Po trzecie, kochając żonę i Boga, mam świadomość, że dzięki takim wyborom Bóg mi błogosławi w moich staraniach odzyskania żony - jak to pisze Eldredge w "Dzikim sercu..." - uratowania Pięknej ( http://www.sychar.alleluj...er=29746#ksiega ).

Na stronie głównej wspólnoty jest piękny komentarz do mojej i żony sytuacji ks. Piotra Pawlukiewicza - http://kamelina.strefa.pl...o%20dziecka.mp3
Strona "Miłość jest trudna" - http://www.sychar.alleluj...er=20681#ksiega

"Wszystko mogę w Tym, który mnie umacnia" - (Flp 4, 13)
Dla Boga nie ma nic niemożliwego, co zgodne jest z Jego nauczaniem. Wszystko może być naprawione z Jego głównym udziałem, ale warunkiem koniecznym jest z naszej strony - aktywna WIARA.

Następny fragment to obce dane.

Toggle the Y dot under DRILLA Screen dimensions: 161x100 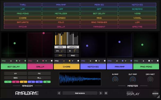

Co to jest aktywna WIARA? :-)
_________________
"Módl się tak, jakby wszystko zależało od Boga, a działaj, jakby wszystko zależało tylko od ciebie" (Święty Ignacy Loyola)
„Wszystko mogę w Tym, który mnie umacnia” (List św. Pawła do Filipian 4:13)
„I nie uczynił tam wielu cudów z powodu ich niewiary” (Ew. Mateusza 13:58)
www.separacja.org ::: www.sychar.mobi ::: www.modlitwa.info
 
 
     
wabona
[Usunięty]

Wysłany: 2006-07-15, 11:10   

Andrzej, czy Wy jesteście po rozwodzie? Czy sprzeciw współmałżonka coś daje?
 
     
Andrzej 
Mąż jednej żony


Imię małżonka/i: Kama
Wiek: 30
Dołączył: 22 Mar 2006
Posty: 341
Skąd: Warszawa
Wysłany: 2006-07-15, 11:36   Niezgoda na zło jest moją deklaracją wiary

Niezgoda na rozwód jest moją deklaracja wiary i moralnym prawem. Jest jeszcze czymś ważniejszym: niezgadzając się na zło otwieram swoje serce na działanie Bożych łask.

Czy rozwód jest ZŁEM?
Czy może się Bogu podobać niedotrzymanie przysięgi małżeńskiej?
Czy przysięga małżeńska zawiera jakąkolwiek klauzulę zwalniającą z jej obowiązywania?
Czy wiarołomstwem jest występowanie o rozwód albo zgoda na rozwód.
Czy rozwód jest zgorszeniem?
Czy zgoda na rozwód jest gorsząca?
Ilu małżeństwom pomogę rozpaść się w wyniku mojej zgody na rozwód?
Czy zgoda na zło jest złem?

Dla mnie, dla Boga i wszystkich, którzy Jemu wierzą moje małżeństwo zerwane jednostronnie przez małżonkę - trwa! Bóg nas zawsze (i każde sakramentalne małżeństwo w każdym czasie i okolicznościach) widzi razem. I razem weźmie nas w przyszłym świecie na dywanik. :-)
_________________
"Módl się tak, jakby wszystko zależało od Boga, a działaj, jakby wszystko zależało tylko od ciebie" (Święty Ignacy Loyola)
„Wszystko mogę w Tym, który mnie umacnia” (List św. Pawła do Filipian 4:13)
„I nie uczynił tam wielu cudów z powodu ich niewiary” (Ew. Mateusza 13:58)
www.separacja.org ::: www.sychar.mobi ::: www.modlitwa.info
 
 
     
wabona
[Usunięty]

Wysłany: 2006-07-15, 11:39   

Podziwiam Cię Andrzej, Twoją wytrwałość, Twoją wiarę, siłę. Nie wiem, czy ja będę w stanie tak trwać. Mam nadzieję, że tak, że Bóg mi pomoże, ale nie wiem, czy dam radę...
 
     
Elżbieta
[Usunięty]

Wysłany: 2006-07-15, 12:16   

Rzeczywiście, świadectwo w i a r y Andrzeja jest budujące dla tych, którzy są w podobnej lub takiej samej sytuacji.
Jednak zacytuję słowa w i e r z ą c e j kobiety, która jest w separacji 10 lat i ostatnio zatęskniła za bliskością (obecnością) mężczyzny w swoim życiu: "Kościół będzie musiał coś z tym zrobić, świat teraz jest inny, zmienia się".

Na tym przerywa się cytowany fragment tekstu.